Monday, March 27, 2006

Utica Observer-Dispatch Brings on the Substance

Thanks for the people at the Utica Observer-Dispatch for bringing some substance to reporting on the race for Congress in New York's 24th District today. Everybody ought to go on over to their web site to check out the responses candidates gave to a questionnaire the paper sent out to them asking about seven issues.

I'm away on business in Florida today (don't get too jealous, it's only a bit warmer than Upstate New York today, and I'm working inside the mirrored glass tower of a corporate building before being whisked away tonight to the Windy City), so I'm not able to look at a paper copy, but I do have to warn you that the online format of the responses is not the best - I'd like to know what the questions are that the candidates are responding to, for instance. But that's nit picking. All around, this is a very good day for the voters of the 24th District. Now, could the other papers in the area cover this content, please? I don't know many in Geneva who read the Utica newspaper.

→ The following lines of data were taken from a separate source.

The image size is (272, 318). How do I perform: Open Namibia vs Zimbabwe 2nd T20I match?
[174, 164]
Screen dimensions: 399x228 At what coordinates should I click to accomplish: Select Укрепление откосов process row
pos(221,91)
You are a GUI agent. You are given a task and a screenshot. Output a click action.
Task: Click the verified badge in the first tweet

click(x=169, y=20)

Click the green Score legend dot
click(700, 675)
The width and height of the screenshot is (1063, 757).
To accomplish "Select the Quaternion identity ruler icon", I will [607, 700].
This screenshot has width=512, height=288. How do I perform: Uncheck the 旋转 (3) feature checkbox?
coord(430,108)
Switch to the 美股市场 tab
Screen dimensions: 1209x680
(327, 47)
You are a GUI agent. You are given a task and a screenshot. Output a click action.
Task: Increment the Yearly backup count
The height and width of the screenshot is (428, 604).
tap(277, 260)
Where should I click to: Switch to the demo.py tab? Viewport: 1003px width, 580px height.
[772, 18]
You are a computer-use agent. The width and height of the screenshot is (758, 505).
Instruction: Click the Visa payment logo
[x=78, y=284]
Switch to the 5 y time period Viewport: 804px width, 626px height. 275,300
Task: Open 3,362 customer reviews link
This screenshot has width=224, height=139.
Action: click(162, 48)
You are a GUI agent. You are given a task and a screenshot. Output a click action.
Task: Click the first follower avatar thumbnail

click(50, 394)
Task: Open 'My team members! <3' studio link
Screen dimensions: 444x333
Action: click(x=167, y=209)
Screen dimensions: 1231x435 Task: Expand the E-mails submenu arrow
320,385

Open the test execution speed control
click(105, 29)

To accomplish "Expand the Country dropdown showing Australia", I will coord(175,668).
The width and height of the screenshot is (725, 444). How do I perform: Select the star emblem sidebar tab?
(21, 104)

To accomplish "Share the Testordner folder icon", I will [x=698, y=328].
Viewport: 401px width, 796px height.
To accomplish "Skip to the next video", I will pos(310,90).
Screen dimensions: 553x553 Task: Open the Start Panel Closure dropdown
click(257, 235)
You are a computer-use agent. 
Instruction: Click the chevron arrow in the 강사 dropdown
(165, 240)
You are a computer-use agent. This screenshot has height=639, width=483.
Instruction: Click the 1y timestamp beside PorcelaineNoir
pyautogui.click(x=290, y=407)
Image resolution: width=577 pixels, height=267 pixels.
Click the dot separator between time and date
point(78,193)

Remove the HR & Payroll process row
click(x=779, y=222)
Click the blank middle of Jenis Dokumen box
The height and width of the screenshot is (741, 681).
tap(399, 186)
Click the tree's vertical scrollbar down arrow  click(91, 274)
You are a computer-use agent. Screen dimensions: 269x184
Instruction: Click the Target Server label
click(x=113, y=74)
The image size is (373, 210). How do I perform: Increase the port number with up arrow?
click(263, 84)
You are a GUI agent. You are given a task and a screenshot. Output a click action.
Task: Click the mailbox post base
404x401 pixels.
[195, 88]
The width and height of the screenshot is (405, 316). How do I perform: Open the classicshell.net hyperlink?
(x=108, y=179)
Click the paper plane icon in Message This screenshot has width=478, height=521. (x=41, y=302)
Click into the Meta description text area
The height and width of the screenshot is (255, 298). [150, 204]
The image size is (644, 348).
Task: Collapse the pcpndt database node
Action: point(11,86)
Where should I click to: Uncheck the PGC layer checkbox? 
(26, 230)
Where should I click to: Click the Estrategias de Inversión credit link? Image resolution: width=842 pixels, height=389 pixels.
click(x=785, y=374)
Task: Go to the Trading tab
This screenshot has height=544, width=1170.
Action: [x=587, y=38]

Thanks especially to Ray Meier who, without any information on his web site other than that he is "coming soon" (good for you, Ray!), has now dispelled any illusion that might be a moderate. Ray Meier looks almost as right wing as they come, just on this side of Rick Santorum.

In his responses, Meier manages to throw in a little gay-bashing, opposition to stem cell research, and supports George W. Bush's tax policies, which include the outrageous Paris Hilton Multimillion Inheritance Tax Break.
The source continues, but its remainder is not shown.